3月に入り、今年も就職活動が実質的に解禁された。「売り手市場」と呼ばれ、学生優位に活動が進んでいると思われているが、さまざまなデータをみていくと、すべての業界・企業で売り手市場とはとても呼べない状況だ。一体、いま就職市場では何が起きているのか。現在発売中の『息子娘を入れたい会社 2019』を一部抜粋し、企業規模別・業種別の大卒求人倍率や就職活動をする学生の意識調査から、就職市場の実態をあぶり出す。(取材・文/古井一匡)
就職内定率や大卒求人倍率は
過去最高レベルだが……
いま、就職市場は「売り手市場」と言われる。就職希望の学生数よりも、企業側の求人数の方が多く、就職には有利な状況だというのだ。確かに、文部科学省と厚生労働省の調査では、2019年3月大学卒業予定者の就職内定率は77.0%となり、前年同期比1.8ポイント上昇(2018年10月1日現在)。1997年3月卒に調査が開始されて以来、同時期では過去最高となった。
就職情報各社の調査を見ても同じ傾向がうかがえる。
たとえば、リクルートワークス研究所の発表(「第35回 ワークス大卒求人倍率調査」)によると、2019年3月卒業予定の大学生・大学院生に対する全国の民間企業の求人総数は、前年の75.5万人から81.4万人へと5.8万人増加(対前年比+7.7%)している。一方、学生の民間企業就職希望者数は、前年とほぼ同水準の43.2万人(対前年比+2.1%)。求人に対して38.1万人の人材不足となった。その結果、大卒求人倍率は1.88倍と、前年の1.78倍より0.10ポイント上昇している。
こうした状況において、学生の間には“楽勝”ムードが漂っているのである。
規模や業種別の差が大きい
「売り手市場」に潜む落とし穴
しかし、世間で言われる就職内定率や求人倍率などのデータは全体の平均であることが多い。実態を詳しく見ていくと、別の様相が浮かび上がってくる。
いま触れたリクルートワークスの調査によると、従業員規模別が5000人以上の大企業の求人倍率は0.37倍にすぎず、しかも前年の0.39倍からむしろ0.02ポイント低下している。1人の採用枠に3人の学生が応募しているのである。
一方、300人未満の企業(中小企業)ではむしろ9.91倍と、前年の6.45倍から3.46ポイントも上昇して過去最高となった。1人の学生に対し、10社の求人がある計算だ。
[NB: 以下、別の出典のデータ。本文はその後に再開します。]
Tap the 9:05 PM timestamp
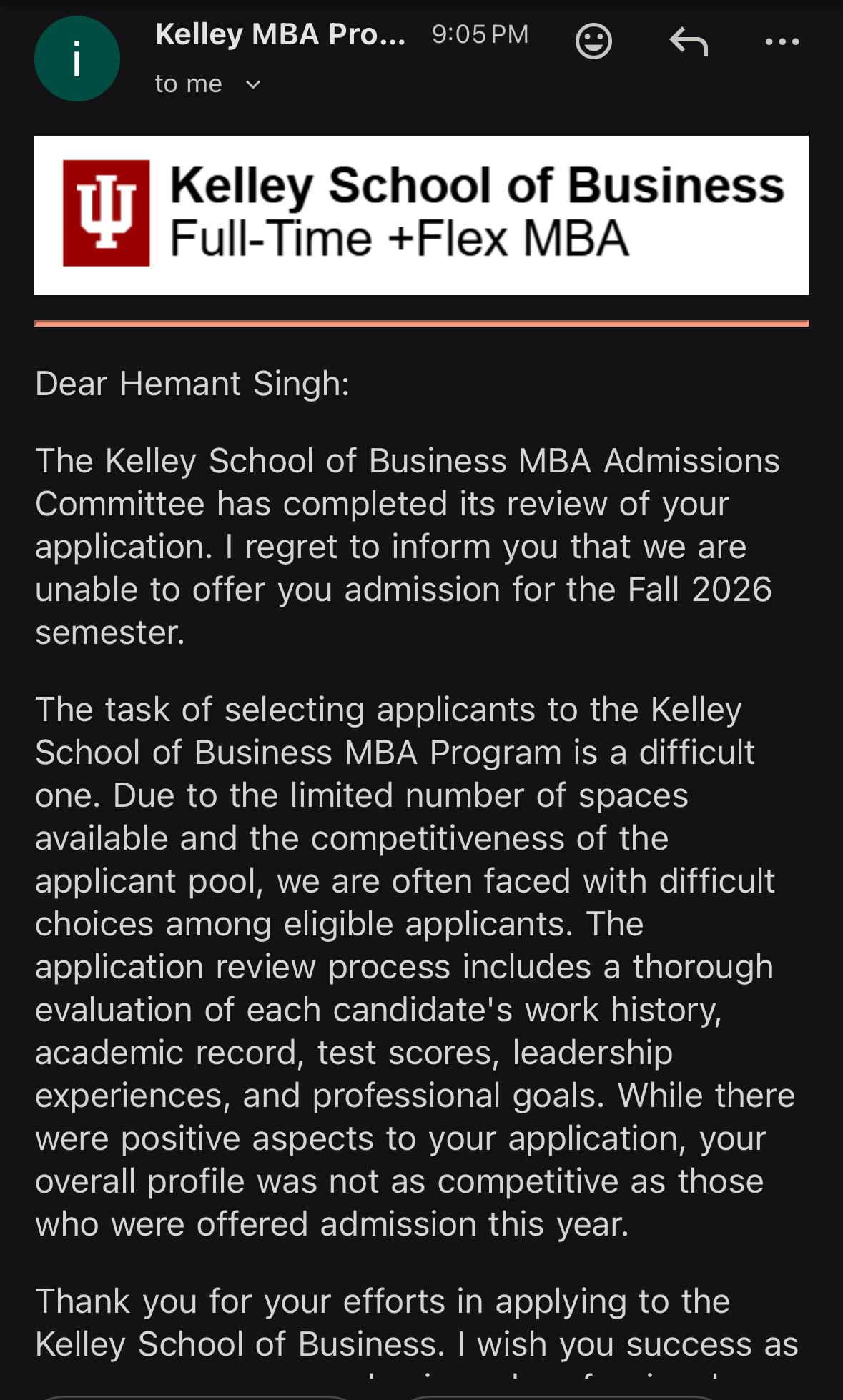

業種別の差も大きい。人手不足が深刻になっている流通業の求人倍率は12.57倍と、前年の11.32倍より1.25ポイント上昇。建設業の求人倍率も9.55倍と、前年の9.41倍より0.14ポイント上昇している。
その一方、金融業は0.21倍、サービス・情報業は0.45倍にすぎない。
企業規模や業種による求人倍率の差がこれだけ大きいと、決して「売り手市場」で学生優位と言えるような状況ではない。
当然、就活の方法も変わってくる。「売り手市場」という表面的なムードに流されていると、苦戦することは間違いない。